(Records from a data source)

◆ ◆ ◆ ◆ ◆ ◆ ◆

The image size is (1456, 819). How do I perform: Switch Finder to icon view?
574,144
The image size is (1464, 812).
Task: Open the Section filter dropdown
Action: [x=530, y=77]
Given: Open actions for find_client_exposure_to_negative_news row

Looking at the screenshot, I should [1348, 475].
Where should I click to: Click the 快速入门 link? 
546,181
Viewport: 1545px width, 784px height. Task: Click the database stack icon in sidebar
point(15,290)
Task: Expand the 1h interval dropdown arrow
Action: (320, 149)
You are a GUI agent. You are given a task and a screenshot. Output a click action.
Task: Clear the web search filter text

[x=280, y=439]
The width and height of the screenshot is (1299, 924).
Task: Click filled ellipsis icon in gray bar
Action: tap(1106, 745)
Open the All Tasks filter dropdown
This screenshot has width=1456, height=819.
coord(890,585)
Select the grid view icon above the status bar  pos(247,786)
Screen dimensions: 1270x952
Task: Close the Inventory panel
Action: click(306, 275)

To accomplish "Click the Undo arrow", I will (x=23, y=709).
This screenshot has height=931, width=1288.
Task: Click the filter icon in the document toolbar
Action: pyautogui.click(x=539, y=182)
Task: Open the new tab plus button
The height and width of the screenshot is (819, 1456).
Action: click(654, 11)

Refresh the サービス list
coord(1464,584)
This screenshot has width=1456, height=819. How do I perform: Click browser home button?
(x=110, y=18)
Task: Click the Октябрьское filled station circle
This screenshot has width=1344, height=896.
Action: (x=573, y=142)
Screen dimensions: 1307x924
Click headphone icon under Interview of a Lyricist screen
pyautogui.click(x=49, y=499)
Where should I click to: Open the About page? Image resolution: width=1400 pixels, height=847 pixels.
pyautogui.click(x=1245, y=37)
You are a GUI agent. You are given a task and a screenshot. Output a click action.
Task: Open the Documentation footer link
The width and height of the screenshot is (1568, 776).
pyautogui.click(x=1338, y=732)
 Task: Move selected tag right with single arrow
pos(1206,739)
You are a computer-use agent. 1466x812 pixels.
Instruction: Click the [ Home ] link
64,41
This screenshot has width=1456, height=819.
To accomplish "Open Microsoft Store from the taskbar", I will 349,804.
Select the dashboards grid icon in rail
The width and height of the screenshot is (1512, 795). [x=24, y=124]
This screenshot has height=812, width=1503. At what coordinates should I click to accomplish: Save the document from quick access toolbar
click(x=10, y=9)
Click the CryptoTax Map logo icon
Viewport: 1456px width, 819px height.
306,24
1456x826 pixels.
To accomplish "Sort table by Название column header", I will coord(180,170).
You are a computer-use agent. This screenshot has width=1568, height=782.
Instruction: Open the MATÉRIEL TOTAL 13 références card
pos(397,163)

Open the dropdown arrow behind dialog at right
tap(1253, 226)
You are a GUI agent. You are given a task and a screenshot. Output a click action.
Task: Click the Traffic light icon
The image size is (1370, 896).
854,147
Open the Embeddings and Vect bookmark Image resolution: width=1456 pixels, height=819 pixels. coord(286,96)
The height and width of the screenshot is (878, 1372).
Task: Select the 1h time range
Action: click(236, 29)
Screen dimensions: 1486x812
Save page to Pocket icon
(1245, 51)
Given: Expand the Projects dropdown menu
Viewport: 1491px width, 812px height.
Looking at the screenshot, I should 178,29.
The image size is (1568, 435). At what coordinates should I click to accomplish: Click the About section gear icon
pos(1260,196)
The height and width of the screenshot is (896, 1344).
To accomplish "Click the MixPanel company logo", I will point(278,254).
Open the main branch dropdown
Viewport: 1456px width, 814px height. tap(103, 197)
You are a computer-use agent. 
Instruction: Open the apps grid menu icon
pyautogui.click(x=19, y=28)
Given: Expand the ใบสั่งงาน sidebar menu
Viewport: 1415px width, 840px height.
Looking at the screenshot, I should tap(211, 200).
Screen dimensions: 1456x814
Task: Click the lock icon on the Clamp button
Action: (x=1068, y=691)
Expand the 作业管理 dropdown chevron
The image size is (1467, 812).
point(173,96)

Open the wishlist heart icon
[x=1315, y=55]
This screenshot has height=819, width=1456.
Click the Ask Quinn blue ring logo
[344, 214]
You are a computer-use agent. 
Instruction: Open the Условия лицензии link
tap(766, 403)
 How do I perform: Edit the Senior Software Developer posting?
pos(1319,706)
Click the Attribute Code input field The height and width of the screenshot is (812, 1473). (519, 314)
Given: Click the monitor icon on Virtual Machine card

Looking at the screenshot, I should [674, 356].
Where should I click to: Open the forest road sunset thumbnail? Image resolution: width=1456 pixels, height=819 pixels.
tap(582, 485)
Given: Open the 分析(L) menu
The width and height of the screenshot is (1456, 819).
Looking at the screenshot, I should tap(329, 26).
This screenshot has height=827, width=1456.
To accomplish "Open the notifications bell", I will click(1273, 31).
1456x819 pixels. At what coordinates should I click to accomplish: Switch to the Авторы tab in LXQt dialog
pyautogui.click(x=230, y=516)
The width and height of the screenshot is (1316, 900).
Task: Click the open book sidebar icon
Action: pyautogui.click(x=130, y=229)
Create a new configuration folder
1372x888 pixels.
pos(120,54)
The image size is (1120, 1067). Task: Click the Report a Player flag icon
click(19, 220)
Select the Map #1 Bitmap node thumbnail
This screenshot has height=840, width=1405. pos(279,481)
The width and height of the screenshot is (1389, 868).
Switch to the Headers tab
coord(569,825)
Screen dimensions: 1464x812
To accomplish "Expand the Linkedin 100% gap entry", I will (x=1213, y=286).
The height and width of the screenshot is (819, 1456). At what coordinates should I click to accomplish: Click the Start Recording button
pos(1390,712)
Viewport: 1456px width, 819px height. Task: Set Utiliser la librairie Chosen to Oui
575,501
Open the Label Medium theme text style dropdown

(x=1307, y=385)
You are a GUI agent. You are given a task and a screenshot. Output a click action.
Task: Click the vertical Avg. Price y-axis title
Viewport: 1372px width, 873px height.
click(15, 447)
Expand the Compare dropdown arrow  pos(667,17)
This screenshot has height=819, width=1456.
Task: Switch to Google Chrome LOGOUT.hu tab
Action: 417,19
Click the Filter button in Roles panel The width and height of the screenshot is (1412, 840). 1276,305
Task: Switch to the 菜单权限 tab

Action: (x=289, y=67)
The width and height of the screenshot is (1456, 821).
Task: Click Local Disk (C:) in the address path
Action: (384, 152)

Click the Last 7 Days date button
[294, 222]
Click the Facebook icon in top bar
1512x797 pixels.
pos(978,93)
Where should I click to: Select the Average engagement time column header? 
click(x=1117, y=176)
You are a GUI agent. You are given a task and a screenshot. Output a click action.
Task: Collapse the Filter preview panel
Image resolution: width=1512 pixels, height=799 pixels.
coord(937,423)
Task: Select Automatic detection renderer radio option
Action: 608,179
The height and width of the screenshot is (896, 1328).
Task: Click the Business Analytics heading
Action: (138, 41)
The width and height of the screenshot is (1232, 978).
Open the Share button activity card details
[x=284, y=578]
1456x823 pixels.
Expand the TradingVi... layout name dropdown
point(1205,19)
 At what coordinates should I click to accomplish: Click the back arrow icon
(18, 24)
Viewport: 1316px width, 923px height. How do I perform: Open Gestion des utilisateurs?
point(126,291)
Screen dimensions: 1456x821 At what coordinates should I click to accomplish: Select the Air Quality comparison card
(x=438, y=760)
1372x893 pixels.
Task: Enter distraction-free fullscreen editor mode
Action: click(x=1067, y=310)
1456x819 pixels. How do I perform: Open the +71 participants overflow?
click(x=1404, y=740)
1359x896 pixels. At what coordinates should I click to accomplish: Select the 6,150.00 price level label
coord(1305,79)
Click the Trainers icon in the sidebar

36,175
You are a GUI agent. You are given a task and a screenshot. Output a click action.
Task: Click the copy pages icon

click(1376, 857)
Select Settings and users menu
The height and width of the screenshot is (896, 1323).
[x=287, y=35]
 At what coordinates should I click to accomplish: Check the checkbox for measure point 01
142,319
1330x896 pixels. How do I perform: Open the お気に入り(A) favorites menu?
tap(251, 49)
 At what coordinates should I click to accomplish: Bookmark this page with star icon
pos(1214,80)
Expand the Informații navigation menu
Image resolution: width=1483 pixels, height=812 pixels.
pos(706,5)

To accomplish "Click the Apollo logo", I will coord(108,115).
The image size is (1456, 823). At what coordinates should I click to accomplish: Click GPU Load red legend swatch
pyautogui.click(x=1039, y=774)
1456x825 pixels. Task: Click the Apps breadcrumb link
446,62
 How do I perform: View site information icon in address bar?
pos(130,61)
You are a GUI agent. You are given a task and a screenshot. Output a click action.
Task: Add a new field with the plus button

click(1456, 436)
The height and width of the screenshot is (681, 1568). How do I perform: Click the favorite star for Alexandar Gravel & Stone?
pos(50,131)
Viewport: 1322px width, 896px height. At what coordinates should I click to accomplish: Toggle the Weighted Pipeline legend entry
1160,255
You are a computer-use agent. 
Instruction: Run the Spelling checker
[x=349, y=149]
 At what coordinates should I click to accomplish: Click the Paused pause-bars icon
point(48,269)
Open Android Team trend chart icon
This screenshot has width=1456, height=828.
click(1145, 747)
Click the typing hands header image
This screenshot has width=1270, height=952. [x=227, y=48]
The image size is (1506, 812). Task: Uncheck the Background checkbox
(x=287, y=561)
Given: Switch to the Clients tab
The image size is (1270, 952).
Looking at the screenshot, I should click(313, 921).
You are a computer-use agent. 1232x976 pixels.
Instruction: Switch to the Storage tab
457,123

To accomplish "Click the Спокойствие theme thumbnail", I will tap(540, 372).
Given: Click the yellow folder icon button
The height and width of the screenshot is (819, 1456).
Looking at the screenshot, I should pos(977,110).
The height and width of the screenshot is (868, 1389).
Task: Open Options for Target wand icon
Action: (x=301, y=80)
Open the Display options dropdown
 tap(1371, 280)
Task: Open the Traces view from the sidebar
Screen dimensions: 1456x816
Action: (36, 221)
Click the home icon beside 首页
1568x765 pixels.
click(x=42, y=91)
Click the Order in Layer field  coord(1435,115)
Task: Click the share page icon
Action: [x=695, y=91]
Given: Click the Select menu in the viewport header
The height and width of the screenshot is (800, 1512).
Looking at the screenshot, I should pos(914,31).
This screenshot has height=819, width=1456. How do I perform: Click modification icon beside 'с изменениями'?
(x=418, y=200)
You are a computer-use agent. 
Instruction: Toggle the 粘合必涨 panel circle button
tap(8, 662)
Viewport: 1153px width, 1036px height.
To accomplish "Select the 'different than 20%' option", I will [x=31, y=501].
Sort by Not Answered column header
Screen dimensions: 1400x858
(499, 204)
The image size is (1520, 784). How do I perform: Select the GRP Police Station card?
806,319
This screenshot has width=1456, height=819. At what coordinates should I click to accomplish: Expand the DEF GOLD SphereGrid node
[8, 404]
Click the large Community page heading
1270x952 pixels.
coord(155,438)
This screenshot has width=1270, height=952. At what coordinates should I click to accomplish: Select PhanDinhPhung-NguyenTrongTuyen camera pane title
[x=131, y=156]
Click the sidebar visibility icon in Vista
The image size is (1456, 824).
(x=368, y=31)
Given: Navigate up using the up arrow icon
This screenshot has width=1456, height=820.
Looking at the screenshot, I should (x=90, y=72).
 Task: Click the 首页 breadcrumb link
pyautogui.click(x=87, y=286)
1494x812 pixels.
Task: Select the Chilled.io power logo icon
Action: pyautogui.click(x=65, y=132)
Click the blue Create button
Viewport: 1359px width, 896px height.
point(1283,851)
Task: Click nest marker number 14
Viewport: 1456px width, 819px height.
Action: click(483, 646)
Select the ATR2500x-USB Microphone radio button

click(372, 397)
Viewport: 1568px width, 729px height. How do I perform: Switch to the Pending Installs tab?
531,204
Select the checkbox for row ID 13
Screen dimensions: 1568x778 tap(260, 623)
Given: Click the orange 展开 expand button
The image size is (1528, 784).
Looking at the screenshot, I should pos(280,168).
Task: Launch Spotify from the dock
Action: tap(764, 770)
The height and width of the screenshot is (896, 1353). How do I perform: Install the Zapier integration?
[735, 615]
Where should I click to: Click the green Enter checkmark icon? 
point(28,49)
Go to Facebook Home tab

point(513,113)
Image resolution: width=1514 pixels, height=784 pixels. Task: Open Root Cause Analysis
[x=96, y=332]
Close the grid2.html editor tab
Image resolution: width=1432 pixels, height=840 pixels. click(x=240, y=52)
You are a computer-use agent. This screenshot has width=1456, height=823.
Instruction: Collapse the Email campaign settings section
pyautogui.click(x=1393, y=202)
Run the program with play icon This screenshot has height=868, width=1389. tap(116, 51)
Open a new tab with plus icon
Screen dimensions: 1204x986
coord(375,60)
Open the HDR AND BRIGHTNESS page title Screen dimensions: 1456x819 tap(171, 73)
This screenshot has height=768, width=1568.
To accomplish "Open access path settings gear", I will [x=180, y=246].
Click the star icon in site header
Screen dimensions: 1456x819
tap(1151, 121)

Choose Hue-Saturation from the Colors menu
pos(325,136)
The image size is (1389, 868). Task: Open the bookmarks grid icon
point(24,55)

◆ ◆ ◆ ◆ ◆ ◆ ◆

Work required
Return word for word the lines above from the line with "How do I perform: View" to the line with "You are a computer-use agent. 1232x976", including both and leaving out all others.

Answer section
 How do I perform: View site information icon in address bar?
pos(130,61)
You are a GUI agent. You are given a task and a screenshot. Output a click action.
Task: Add a new field with the plus button

click(1456, 436)
The height and width of the screenshot is (681, 1568). How do I perform: Click the favorite star for Alexandar Gravel & Stone?
pos(50,131)
Viewport: 1322px width, 896px height. At what coordinates should I click to accomplish: Toggle the Weighted Pipeline legend entry
1160,255
You are a computer-use agent. 
Instruction: Run the Spelling checker
[x=349, y=149]
 At what coordinates should I click to accomplish: Click the Paused pause-bars icon
point(48,269)
Open Android Team trend chart icon
This screenshot has width=1456, height=828.
click(1145, 747)
Click the typing hands header image
This screenshot has width=1270, height=952. [x=227, y=48]
The image size is (1506, 812). Task: Uncheck the Background checkbox
(x=287, y=561)
Given: Switch to the Clients tab
The image size is (1270, 952).
Looking at the screenshot, I should click(313, 921).
You are a computer-use agent. 1232x976 pixels.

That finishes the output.